Built-in microphones are convenient but are never the go-to option. These microphones pick up camera-handling noise and may be placed too far away to gather dialogue. In live music scenarios, these microphones pick up too much.
Quality sound relies on an external microphone attached to a camera, radio microphone or telescopic boom pole.
Microphones need to be isolated with a shock mount or suspension system to ensure non-interference of static or handling noise, usually made from thick rubber bands that hold the microphone in place.
For close-up or indoor shots, microphones are fitted with foam windshields. Outdoors, microphones don a furry wind cover to reduce wind noise. With an outer furry layer and inner sponge, these covers slow wind down and reduce low-frequency noise. Cameras are often equipped with low frequency, low-cut roll-off switches as well, but this can be resolved in post-production.
Cameras either have an XLR or audio jack connector for microphones, and each type of microphone should be matched with the interface. Most professional cameras have XLR connectors with switchable -48V supplies for shotgun microphones. These connectors have low-cut filters and variable attenuation (-50 db, -60db) to accommodate louder sounds.

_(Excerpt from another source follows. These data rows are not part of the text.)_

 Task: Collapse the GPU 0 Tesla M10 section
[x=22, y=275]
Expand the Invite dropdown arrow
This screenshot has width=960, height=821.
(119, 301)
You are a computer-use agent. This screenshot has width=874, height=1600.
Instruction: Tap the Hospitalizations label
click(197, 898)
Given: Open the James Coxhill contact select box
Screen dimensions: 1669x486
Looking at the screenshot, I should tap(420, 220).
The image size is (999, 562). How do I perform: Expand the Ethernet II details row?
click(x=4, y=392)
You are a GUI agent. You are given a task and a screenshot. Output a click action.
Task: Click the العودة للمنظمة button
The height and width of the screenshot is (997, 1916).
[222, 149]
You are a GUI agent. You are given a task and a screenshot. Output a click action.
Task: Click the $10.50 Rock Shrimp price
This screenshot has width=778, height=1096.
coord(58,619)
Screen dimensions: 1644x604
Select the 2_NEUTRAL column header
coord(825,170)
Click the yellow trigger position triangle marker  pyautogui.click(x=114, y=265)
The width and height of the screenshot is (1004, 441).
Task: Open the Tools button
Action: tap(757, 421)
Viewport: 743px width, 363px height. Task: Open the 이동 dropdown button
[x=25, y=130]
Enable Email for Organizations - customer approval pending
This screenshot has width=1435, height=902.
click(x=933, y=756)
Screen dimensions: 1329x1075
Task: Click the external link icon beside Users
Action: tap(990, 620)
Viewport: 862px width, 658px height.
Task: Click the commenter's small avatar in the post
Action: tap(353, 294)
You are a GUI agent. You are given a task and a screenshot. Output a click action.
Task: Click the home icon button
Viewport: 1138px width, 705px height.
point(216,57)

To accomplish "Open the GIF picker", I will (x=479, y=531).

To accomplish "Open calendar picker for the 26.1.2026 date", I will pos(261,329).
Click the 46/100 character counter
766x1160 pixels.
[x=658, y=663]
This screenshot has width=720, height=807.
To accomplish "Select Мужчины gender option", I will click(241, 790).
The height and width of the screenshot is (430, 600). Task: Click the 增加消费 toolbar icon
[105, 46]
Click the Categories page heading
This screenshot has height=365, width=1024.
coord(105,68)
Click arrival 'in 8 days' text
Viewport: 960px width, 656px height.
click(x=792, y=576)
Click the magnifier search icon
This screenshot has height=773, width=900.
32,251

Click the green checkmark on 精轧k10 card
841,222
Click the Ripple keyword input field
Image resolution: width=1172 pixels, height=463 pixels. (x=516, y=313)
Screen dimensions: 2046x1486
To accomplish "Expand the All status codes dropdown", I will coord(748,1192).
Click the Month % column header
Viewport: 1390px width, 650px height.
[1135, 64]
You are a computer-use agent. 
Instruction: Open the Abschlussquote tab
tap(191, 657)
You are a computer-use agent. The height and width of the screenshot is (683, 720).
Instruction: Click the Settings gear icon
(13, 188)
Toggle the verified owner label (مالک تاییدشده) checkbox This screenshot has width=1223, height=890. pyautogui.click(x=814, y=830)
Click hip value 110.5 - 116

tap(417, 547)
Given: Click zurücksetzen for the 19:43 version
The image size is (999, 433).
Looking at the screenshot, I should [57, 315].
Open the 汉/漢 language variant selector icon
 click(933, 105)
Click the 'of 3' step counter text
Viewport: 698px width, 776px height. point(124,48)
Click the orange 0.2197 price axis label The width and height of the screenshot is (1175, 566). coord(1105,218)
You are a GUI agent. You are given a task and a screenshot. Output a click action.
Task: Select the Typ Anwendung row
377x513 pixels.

Your choice of microphone plays a part in the style of sound produced. A camera-mounted shotgun microphone points the same direction as the camera, so any off-axis sounds would not be picked up.
Boom poles that point microphones directly at sound sources are fixtures in drama filmmaking, regardless where the camera points. These structures can also be tethered to the camera or external recorder by XLR cables. To avoid additional interference, avoid cheap cables and do not step on them.